Sì, si possono forse apprezzare entrambi ma per uno solo dei due abbiamo fatto il tifo, desiderato vederlo vincitore, solo uno. Steve Ovett o Sebastian Coe, Ordoñez o Dominguín, Borg o McEnroe, Lauda o Hunt, alla fine o l’uno o l’altro… E poi ci è arrivata la notizia che si presentiva potesse giungere ma che tutti si sperava non arrivasse mai… Boris ci ha lasciato… è andato lassù, a giocare la terza puntata di quella sfida che ha appassionato, da quell’ormai lontano 1972, ogni scacchista, giovane o vecchio, forte o debole… Fischer contro Spassky.
Bobby era Achille, dentro di te non potevi sapere che era lui il più forte, colui che gli avversari li schiaccia, come Merckx sulla bici, come Monzón sul ring. Ma Boris era Ettore, il perdente, eppure colui per cui ti batteva il cuore, come Gimondi sulla bici, come Benvenuti sul ring. Il predestinato a far grande l’altro, il campione per un soffio, il primo tra i secondi, il gentiluomo che si scosta di fronte alla fama di vittorie del mostro, quella fama inesauribile che niente può mai saziare. Ma noi facevamo il tifo per i pellerossa, in ogni film, sapevamo benissimo che l’Uomo Bianco sarebbe arrivato e avrebbe spazzato via tepee e villaggi, con la furia distruttiva del tornado che avanza e nulla si lascia dietro. Eppure è Boris il vincitore morale, perché uno di noi, il più forte di noi normali. Ettore contro Achille.

E’ stato il russo a permetter la vittoria dell’americano -ahimé come suonano tragicamente attuali queste affermazioni- è stato lui a rimetterlo in gioco dopo il forfait nella seconda partita, è stato lui a piegarsi alle richieste strampalate, in fatto di illuminazione, rumorosità della sala e fobie varie, è stato lui che ha concesso, come Barry a Lord Bullingdon, la chance di tornare in corsa. Bobby non sbaglia mai, non cede, non suda, non scricchiola mai, ha il carisma degli invincibili.

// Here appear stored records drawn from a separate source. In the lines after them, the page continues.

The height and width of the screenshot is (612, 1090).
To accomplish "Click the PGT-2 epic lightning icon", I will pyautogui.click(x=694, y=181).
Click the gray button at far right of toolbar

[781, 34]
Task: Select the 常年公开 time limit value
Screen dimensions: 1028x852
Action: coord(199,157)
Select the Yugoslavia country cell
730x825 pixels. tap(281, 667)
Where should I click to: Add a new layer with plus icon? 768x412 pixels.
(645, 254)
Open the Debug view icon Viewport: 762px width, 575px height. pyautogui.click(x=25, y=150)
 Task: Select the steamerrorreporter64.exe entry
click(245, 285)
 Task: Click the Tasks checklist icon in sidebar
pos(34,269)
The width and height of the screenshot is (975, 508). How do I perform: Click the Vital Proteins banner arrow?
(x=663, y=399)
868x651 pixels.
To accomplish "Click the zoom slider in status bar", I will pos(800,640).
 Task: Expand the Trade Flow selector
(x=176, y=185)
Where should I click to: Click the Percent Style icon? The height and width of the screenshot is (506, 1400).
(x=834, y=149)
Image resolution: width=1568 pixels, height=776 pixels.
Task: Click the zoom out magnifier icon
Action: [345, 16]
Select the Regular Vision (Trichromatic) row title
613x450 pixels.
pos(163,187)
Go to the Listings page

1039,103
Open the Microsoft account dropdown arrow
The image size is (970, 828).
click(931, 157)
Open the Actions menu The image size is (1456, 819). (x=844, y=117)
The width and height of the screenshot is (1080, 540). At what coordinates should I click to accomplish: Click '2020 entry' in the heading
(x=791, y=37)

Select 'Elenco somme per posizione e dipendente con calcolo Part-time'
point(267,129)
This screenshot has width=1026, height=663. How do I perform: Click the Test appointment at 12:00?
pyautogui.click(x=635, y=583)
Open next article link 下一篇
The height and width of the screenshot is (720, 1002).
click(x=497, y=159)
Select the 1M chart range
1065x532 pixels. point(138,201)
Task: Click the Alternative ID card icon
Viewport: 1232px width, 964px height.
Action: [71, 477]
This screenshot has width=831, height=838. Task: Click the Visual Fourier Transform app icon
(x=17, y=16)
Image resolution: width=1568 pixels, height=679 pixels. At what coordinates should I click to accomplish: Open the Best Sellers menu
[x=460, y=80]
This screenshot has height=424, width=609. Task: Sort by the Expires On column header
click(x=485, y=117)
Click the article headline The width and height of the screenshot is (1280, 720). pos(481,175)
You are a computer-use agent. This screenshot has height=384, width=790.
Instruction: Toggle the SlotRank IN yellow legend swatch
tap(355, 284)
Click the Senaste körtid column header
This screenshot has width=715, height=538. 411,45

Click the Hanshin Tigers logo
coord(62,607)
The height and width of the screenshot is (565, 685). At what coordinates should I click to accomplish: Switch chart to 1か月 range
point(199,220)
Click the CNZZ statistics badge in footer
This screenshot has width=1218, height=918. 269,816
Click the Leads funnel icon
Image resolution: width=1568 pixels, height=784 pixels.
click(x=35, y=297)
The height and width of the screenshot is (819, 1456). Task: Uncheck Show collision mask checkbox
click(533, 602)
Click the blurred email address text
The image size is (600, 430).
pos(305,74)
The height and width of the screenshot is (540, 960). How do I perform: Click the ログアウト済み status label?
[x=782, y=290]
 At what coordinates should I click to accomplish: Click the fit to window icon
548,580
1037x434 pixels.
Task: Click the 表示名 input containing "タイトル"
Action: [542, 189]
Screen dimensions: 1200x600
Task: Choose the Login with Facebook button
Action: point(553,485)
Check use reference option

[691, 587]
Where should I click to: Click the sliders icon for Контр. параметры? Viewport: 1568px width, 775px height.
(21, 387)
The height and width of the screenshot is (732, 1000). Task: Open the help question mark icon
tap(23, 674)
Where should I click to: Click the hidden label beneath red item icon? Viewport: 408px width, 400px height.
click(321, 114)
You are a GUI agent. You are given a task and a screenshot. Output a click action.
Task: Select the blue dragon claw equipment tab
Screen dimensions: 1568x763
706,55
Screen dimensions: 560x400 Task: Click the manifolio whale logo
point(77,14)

E’ invece Boris che corruccia la fronte, che soffre, che patisce, che ha nello sguardo la malinconia di chi sa che andrà a perdere. Bobby no, lui no, lui può solo vincere, a Reykjavík come a Sveti Stefan, ma lassù chi lo sa… ciao Boris, sicuro è solo che qui giù hai lasciato qualcuno che ti ama…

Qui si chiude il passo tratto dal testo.